BRIEF => Search the entries below for the word "bubble" and copy every line where it appears.

DATA SECTION =>
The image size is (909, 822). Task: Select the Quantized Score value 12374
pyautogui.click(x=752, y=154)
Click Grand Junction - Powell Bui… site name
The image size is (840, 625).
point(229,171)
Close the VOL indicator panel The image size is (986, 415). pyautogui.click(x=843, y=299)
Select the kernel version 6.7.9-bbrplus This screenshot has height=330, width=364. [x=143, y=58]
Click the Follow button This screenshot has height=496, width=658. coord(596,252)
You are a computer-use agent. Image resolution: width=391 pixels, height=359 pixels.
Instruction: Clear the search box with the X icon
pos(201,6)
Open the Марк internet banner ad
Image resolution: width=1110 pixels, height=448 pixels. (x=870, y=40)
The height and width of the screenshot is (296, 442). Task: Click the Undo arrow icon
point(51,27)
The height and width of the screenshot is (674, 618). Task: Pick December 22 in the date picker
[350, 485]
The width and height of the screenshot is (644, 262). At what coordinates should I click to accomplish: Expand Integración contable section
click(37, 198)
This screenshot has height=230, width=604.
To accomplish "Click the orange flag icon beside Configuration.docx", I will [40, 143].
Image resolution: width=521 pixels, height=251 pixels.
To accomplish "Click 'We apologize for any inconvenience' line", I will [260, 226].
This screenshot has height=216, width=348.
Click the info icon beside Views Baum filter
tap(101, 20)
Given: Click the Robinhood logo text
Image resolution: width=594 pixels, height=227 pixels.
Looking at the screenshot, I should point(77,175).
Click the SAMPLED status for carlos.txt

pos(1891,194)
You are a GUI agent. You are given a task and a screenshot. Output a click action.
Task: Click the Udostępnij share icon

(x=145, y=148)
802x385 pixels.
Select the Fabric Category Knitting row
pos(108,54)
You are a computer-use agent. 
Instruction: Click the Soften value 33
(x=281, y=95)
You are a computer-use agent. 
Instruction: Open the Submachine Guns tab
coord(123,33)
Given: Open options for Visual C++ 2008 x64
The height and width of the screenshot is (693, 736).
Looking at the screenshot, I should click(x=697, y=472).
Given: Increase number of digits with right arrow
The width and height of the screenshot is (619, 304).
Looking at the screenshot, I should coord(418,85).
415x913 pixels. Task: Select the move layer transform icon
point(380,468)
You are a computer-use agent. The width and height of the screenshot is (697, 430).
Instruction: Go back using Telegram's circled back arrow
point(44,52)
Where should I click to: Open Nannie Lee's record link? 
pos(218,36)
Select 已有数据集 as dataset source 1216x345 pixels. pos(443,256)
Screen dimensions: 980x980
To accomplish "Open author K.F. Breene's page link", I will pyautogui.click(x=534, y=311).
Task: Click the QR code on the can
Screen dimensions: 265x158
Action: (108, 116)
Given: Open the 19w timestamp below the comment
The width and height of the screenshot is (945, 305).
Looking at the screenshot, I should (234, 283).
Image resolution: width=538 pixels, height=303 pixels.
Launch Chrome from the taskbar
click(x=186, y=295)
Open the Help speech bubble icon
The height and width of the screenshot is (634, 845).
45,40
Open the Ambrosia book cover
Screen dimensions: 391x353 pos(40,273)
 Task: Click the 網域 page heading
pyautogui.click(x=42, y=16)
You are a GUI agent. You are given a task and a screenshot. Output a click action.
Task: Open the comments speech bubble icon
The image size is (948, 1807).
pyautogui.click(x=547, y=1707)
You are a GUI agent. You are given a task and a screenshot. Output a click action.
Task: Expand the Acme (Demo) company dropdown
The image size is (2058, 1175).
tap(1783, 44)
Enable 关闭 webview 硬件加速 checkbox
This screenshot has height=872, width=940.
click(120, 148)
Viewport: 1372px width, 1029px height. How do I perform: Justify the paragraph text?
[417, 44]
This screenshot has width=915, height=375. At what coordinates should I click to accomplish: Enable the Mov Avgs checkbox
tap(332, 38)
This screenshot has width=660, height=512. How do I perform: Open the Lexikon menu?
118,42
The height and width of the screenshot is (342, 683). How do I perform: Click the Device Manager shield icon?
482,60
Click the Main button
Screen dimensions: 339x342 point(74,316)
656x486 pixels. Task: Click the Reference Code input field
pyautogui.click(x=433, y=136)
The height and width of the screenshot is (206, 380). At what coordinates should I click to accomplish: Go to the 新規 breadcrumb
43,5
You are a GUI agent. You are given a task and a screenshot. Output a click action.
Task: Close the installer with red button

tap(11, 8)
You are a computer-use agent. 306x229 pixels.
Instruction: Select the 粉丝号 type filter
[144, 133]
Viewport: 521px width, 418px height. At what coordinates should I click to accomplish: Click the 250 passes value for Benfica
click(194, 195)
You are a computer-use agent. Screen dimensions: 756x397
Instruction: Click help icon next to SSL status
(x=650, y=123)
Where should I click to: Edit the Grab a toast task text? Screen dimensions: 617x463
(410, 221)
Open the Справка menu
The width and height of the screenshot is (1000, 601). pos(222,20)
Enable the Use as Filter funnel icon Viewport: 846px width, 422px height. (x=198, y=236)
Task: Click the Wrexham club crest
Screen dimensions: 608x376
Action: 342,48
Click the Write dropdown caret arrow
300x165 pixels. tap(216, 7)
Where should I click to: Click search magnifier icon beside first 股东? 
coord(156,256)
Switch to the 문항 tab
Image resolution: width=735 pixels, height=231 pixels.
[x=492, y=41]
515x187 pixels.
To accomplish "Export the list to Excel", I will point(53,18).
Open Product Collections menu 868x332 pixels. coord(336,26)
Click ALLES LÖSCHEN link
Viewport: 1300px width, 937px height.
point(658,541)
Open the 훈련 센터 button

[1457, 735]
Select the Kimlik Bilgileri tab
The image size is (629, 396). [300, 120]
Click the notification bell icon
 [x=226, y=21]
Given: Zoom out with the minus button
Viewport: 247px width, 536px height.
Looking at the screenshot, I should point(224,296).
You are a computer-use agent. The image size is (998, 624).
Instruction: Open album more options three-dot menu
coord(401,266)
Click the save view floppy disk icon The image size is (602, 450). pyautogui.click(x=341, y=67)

ANSWER SPACE =>
Open the Help speech bubble icon
Task: Open the comments speech bubble icon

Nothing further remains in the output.